Judith Brodsky's "Zipporah and the Birds" is a digital construction employing photo etching with a rolled surface color.  Zipporah, Moses' wife, is the subject of her print, part of a series about ancient heroines.  Brodsky utilizes only images found through an Internet search.  Zipporah means bird in Hebrew.  Bird images, in combination with Sumerian seals, middle Eastern oil lamps, and foliage/bird decorations from medieval art are recombined, transformed.
Kathy Caraccio’s “For Clara” builds her print surface from collaged, black magazine pages.  Her print is embossed with wire relief imprinted on perforated plastic chine colle and embellished with mica flocking.  Her use of copper wire sculpture for an overlayment enhances her print's three-dimensional effect.  "For Clara” is a tribute to the artist's mother who built a life of many layers.
Susan Carter Carter's "Another Space, Another Time" editioned print is a scanned monotype, inkjet print combined with a bit of relief and a touch of serigraphy.  The impetus provided by Brave New World motivated Carter to use the computer as a complement to her more traditional printmaking.  Her imagery creates a sense of time and space based on personal experience.
Ann Chernow's "Icon" results from a computer manipulated image of a 1940's film icon Greer Garson.  This image was photo-transferred to a zinc plate, etched in traditional hard ground and then transferred to a lithographic stone and further worked with litho crayon.  In Chernow's work, women as idealized heroines achieve an iconic status.
Eduardo Fausti's print "Peace" is encapsulated in a nontoxic plastic resin solution.  He achieves a transparent effect in a material never before used in printmaking.  The word/image "Peace" circles the globe in more than twenty languages. Eduardo reveres peace as the bravest hope for the 21st century.  His use of languages encourages the viewer to consider his relationship to all people and the natural world.

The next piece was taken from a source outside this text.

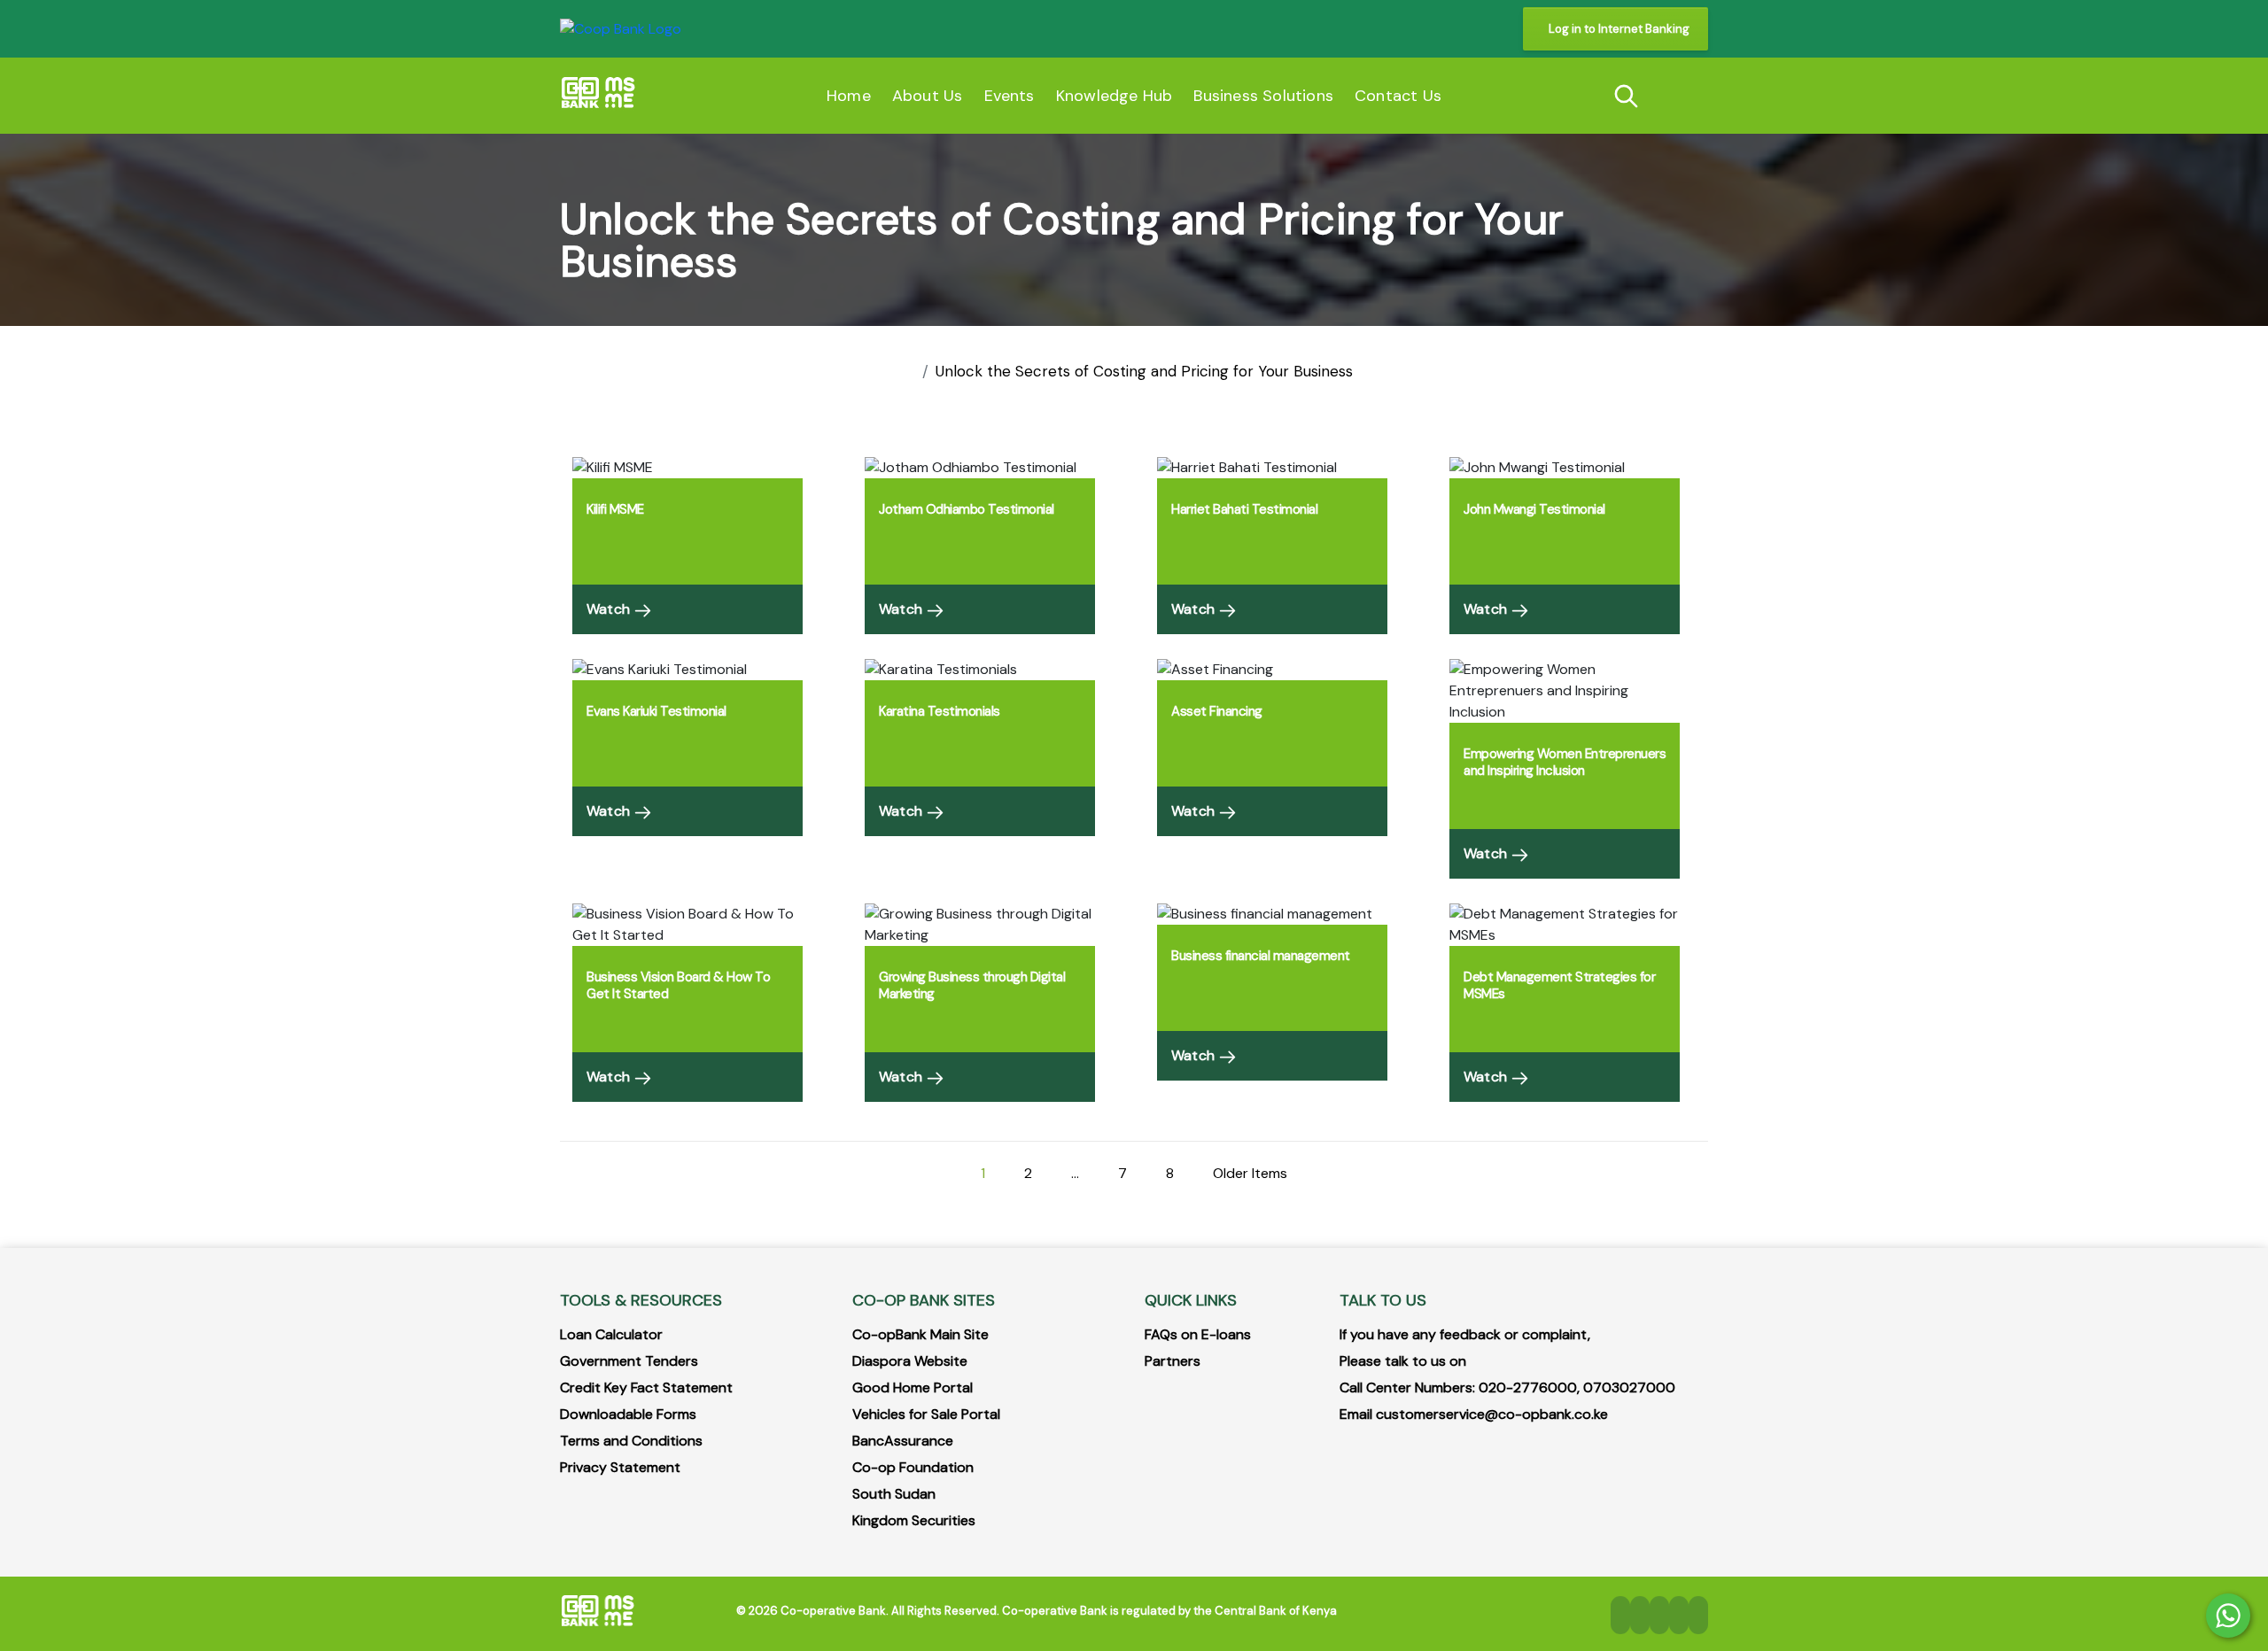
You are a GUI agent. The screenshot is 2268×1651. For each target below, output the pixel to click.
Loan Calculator (611, 1334)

Stephen Frederick’s "The Fall" uses the technique of soft ground etching with a luminous rainbow color roll of ink on handmade paper.  The poignant story of a small bird found dead at the base of an office building in New York City vividly symbolizes the experience of sudden death of nature in an urban environment.  Fredericks includes wild grasses in the print to provide a gentle final landing for the doomed bird like the "fingers of mother earth."
 
Yuji Hiratsuka’s "Globe Trekker" is a complex and richly colored mixed media print.  The "Globe Trekker" is a cultural travelogue of one man's journey through the different cultural traditions of Japan contrasted against American and European traditions.  Using an inkjet printer and chine colle on the etched surface of a copper plate, Hiratsuka draws from the ancient and contemporary to delight in the dislocations of modern life.
Lynn Klein's "Transmission of the Lamp" is a photogram of treasured objects integrated with a photographic montage.  The image is embossed and electrostatically printed on Rives.  "Transmission of the Lamp" captures the cultural passing of objects and photographs.  Her print resonates with a personal story that is open to interpretation.
Mitchell Friedman combines monotype transfer on a paper plate lithograph, which is over printed with an etching plate.  This combination creates his rich black and white print "Runaway." The narrative and allegorical quality of story telling is evident in Friedman's work.  The viewer is allowed to create a story line for the image of horse and rider.